### Task requirements:
Write down the listing again exactly as it appears below, without its pictures.
== Record excerpts ==
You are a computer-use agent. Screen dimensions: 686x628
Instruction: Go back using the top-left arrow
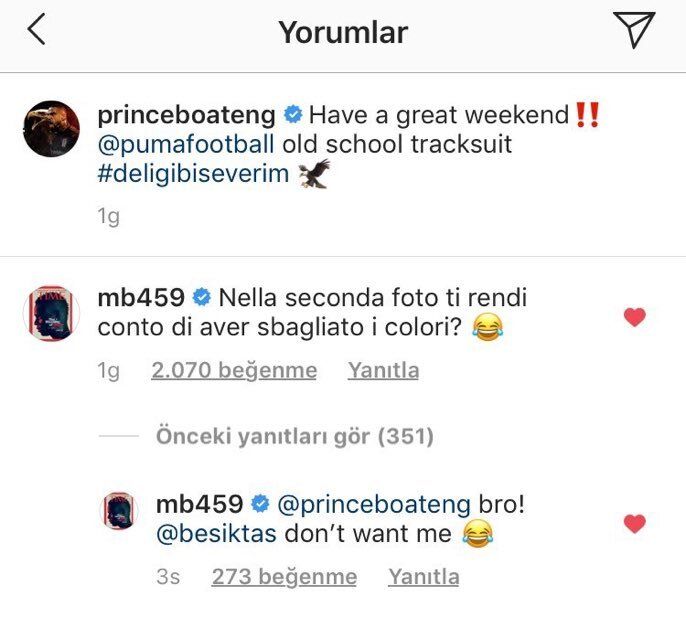coord(37,31)
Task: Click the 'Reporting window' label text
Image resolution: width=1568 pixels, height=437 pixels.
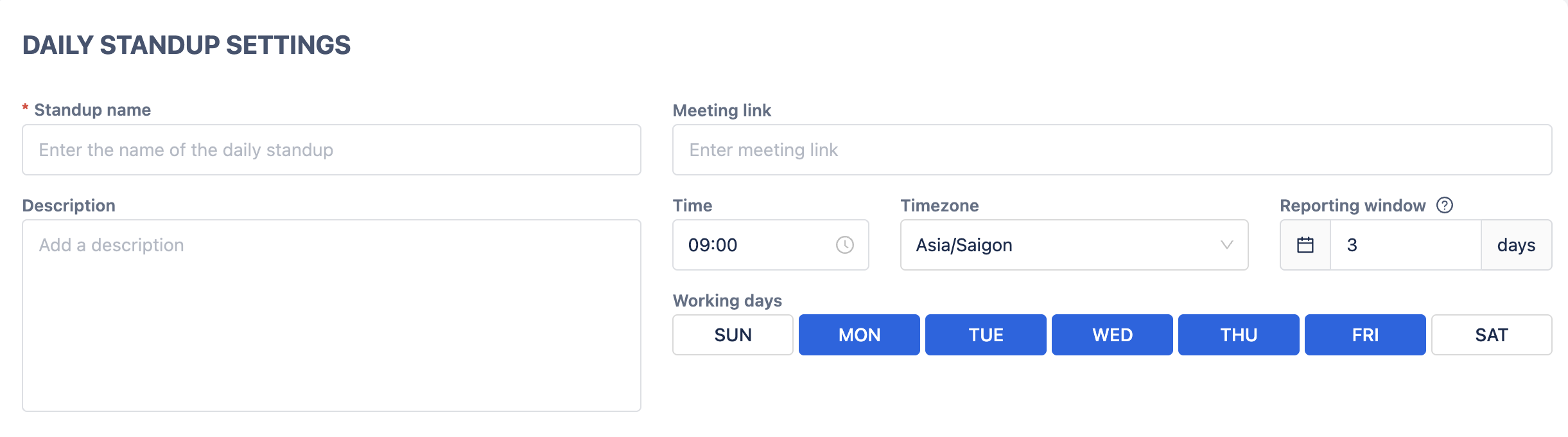Action: (1352, 206)
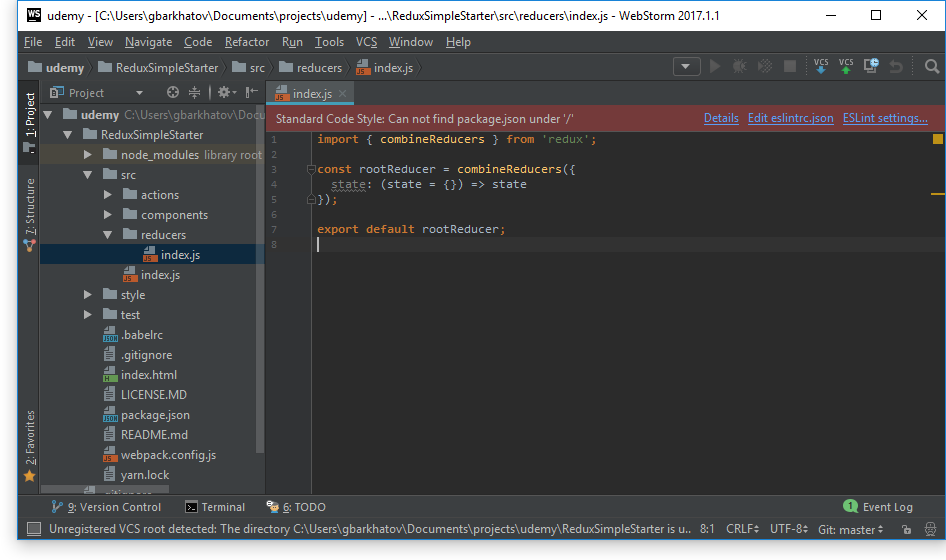Click the Edit eslintrc.json link

pyautogui.click(x=790, y=118)
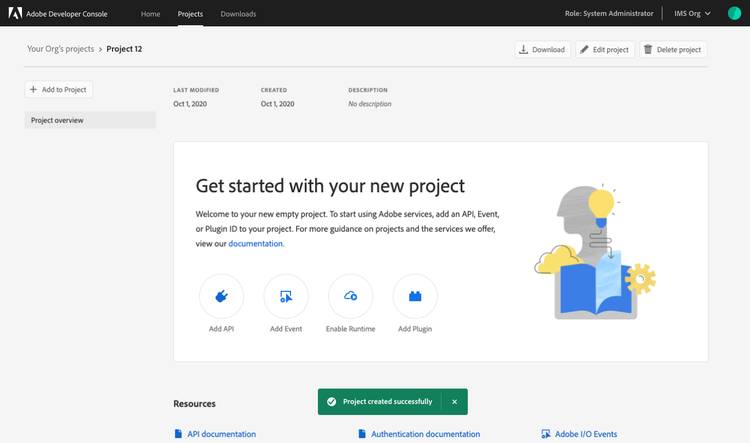
Task: Click the Adobe I/O Events resource icon
Action: tap(545, 434)
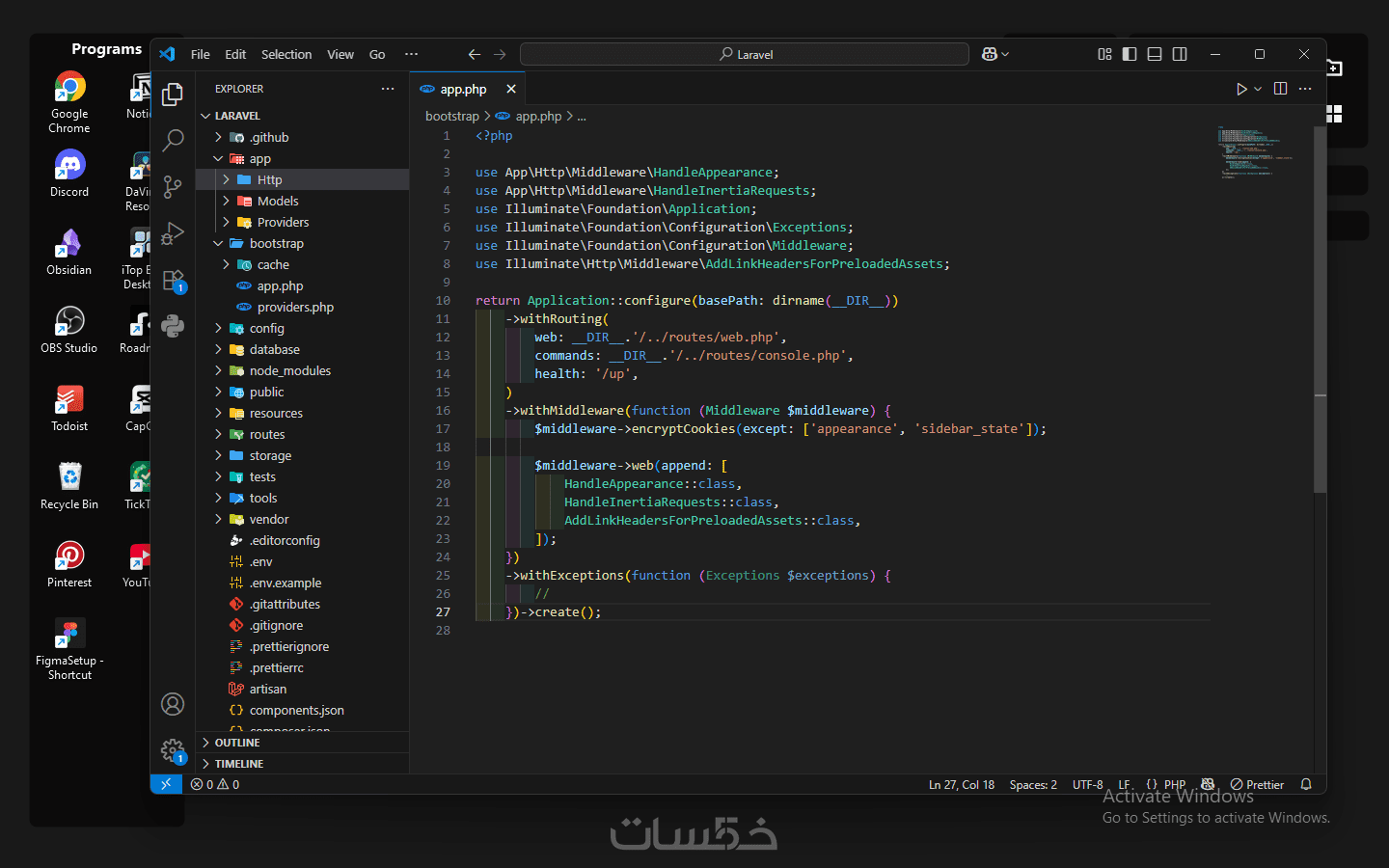Expand the OUTLINE section
1389x868 pixels.
(237, 743)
===
### Answer to this problem:
You are a computer-use agent. Screen dimensions: 686x628
Instruction: Go back using the top-left arrow
coord(37,31)
Task: Click the 'Reporting window' label text
Image resolution: width=1568 pixels, height=437 pixels.
Action: (1352, 206)
Click the Edit eslintrc.json link

pyautogui.click(x=790, y=118)
Task: Click the Adobe I/O Events resource icon
Action: tap(545, 434)
Expand the OUTLINE section
1389x868 pixels.
(237, 743)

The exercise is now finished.